I now have been trying to cope for about 5 months without any medication as the medication affects my mental capacity. Sorry for such a long drawn out story. I just feel like I am taking 2 steps forward then end up back in the same place. I do not know where life will lead. There are days were I feel if my husband was here I would not be struggling as I am. I still have hope that we may be able to reconcile or differences when we both have healed. I know I have a lot of healing to do and I want to help others get through there struggles by getting my story out. I am not looking for sympathy just a place to find support and a place to give support.
 
thanks for all your words. Some days I am strong other days I lose it. I have a really good friend who is there for me when I start to get down. Tonight we are going to see Ice Age II I think. My father's birthday is this Friday so I will see how I do this year. Last year I was still recovering so I was focused on that.

Take care all
 
It's so important that you have that friend to help keep your mind off of things,

On bad days, you just have to take it hour by hour,
it's hard... but trying to keep yourself busy helps
 
Holy shit Sue... I hope you feel a hell of a lot better now! That is a whole lot to happen to a person in such a short period. You are certainly one very tough and strong person, because your still here to tell the story. Congratulations and you really should be patting yourself on the back daily, just for fighting this.

I tell you what though, your awfully forgiving to still say you would take your husband back after what he has done. I have had a few offers from women whilst being married, and though I had plenty of opportunity to take them up on their offers, I still said no, and that I could only be their friend, nothing more, nothing less, as I am married, and do love my wife very much.

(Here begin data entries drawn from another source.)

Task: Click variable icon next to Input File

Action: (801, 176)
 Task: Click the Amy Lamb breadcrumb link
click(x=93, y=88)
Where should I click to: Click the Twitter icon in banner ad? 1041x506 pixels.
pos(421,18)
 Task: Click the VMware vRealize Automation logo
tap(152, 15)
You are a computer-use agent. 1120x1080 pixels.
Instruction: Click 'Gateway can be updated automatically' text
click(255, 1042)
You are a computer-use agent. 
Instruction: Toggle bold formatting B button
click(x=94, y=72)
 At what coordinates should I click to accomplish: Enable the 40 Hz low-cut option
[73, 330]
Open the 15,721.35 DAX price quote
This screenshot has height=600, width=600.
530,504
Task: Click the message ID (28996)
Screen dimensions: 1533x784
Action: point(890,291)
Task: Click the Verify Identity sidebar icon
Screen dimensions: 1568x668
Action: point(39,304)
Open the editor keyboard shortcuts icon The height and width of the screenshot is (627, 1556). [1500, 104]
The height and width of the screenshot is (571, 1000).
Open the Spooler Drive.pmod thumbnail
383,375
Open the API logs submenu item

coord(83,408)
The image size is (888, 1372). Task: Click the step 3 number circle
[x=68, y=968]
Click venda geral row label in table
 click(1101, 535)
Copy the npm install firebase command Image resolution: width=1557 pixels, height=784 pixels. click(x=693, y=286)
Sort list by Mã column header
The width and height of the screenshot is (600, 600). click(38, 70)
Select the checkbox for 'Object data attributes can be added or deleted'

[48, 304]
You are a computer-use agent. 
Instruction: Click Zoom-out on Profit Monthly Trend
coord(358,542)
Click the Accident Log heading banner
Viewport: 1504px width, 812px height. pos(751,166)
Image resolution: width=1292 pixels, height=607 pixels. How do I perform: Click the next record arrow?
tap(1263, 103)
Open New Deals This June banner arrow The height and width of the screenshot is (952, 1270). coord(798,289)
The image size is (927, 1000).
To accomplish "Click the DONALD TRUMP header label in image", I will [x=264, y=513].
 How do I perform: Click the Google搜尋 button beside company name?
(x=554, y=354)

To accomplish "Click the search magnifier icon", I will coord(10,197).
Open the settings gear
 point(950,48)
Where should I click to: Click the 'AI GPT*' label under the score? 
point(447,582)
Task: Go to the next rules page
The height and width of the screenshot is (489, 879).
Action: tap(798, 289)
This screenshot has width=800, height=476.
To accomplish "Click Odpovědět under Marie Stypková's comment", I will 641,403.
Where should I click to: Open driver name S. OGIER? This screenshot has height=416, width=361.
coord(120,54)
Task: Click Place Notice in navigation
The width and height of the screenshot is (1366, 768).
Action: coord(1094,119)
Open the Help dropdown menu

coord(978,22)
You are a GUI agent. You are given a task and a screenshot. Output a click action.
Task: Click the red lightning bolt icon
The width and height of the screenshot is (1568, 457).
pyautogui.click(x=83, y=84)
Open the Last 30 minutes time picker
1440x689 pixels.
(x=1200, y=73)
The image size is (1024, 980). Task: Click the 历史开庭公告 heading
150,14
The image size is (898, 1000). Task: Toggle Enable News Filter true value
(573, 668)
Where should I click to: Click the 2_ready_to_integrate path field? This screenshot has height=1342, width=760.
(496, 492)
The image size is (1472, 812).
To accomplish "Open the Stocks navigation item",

Cheating is one thing I don't condone, and once you step over that line, a person has made their choice. I am certainly not a forgiving as you, thats for sure.

livelysue said:
I know I have a lot of healing to do and I want to help others get through there struggles by getting my story out. I am not looking for sympathy just a place to find support and a place to give support.

You are in the right place. This forums aim is exactly as you have depicted... in that its not about sympathy, but resolution, help, a place to get things off your chest and feel better within yourself, and the knowing that everyone here supports one another with the same daily struggles.

Your not alone. The only thing that differs between us all, is generally the way in which we got PTSD. The now daily struggles and problems are all shared together. Individual traumas need to be hit head on, and not stepped around if we are ever going to live some sort of semi-normal life with our health intact. What most people forget, or simply have not thought about, is that the symptoms of PTSD have a rather large impact on our actual general health, in that when stressed and anxious our heart and other organs work in over-time, thus possibly reducing our life spam, or making us prolonged for heart attack, or weight can go on when depressed, and stripped when stressed and anxious, our brains are hyper vigilant, working many times more than a person without PTSD, etc etc. You need to take care of you first, that is priority, if you want to help yourself gain control of your PTSD.

Even with the terrible time you have endured, you sound fairly good considering, which is a really positive outlook. I say congratulation again, for beating what you have already suffered, and choosing to fight past these life problems. The grass is greener on the other side, and your life will improve by fighting PTSD.
 
Sue,

What can I say? I read your post earlier today but found that words escaped me, which if you knew me, you would find hard to believe. Like Anthony and I keep saying to one another, you think you have seen or heard the worst it can possibly get AND then there is more. What a courageous woman you are. I can't begin to imagine how rough the last couple of years have been for you - let alone your start to life. I can only hope things look better for you soon and that of some the support you need can be found here. Take good care of you, talk here as often as you need to.